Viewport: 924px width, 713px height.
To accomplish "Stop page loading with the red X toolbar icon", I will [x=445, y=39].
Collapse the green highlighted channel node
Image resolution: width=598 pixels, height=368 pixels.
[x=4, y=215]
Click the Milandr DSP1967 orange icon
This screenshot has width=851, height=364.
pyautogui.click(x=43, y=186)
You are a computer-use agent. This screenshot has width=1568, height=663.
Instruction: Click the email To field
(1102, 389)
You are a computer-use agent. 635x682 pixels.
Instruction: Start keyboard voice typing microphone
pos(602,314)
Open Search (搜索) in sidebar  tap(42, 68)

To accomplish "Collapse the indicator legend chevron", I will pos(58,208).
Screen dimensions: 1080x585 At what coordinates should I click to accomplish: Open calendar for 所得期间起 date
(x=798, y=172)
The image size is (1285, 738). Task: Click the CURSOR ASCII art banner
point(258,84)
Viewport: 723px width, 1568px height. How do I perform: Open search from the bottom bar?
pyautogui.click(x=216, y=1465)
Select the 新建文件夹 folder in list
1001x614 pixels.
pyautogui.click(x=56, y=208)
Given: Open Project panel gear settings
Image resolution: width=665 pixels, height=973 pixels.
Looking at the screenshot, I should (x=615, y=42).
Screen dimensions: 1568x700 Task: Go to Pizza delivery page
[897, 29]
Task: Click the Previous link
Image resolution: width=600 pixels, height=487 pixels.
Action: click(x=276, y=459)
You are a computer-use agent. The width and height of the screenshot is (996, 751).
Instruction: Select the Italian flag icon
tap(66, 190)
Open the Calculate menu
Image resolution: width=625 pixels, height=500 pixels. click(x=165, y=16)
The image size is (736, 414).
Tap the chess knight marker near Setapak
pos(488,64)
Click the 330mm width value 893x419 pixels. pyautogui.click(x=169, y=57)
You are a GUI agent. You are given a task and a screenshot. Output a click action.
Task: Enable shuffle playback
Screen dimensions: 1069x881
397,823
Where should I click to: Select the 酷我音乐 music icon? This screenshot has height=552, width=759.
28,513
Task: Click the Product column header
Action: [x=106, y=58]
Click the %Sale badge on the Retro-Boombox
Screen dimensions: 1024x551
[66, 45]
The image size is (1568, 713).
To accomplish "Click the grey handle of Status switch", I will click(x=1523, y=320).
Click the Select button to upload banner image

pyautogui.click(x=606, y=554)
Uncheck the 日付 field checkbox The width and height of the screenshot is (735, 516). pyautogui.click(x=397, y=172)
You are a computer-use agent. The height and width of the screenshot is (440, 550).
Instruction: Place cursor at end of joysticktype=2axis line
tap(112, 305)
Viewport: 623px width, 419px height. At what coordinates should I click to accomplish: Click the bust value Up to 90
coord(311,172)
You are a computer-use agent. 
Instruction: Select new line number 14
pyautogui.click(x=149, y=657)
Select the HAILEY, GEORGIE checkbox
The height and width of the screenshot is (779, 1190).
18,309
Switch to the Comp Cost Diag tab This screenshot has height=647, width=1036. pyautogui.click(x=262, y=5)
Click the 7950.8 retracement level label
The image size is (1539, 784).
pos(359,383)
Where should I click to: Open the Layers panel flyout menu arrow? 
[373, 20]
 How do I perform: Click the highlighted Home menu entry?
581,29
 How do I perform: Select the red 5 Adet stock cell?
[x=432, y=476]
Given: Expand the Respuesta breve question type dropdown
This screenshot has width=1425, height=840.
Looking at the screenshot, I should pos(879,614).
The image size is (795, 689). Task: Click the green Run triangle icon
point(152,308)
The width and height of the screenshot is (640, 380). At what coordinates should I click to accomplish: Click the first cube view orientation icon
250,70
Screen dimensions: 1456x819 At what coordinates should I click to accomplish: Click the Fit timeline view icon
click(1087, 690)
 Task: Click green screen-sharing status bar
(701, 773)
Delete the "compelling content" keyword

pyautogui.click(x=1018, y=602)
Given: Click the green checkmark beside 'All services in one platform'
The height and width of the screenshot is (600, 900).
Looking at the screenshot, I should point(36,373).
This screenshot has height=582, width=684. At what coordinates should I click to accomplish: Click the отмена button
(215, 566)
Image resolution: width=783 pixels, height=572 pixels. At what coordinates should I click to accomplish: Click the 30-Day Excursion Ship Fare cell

■ Problem description ■
Retrieve every line above holding the word "checkbox".

■ Written response ■
Uncheck the 日付 field checkbox The width and height of the screenshot is (735, 516). pyautogui.click(x=397, y=172)
Select the HAILEY, GEORGIE checkbox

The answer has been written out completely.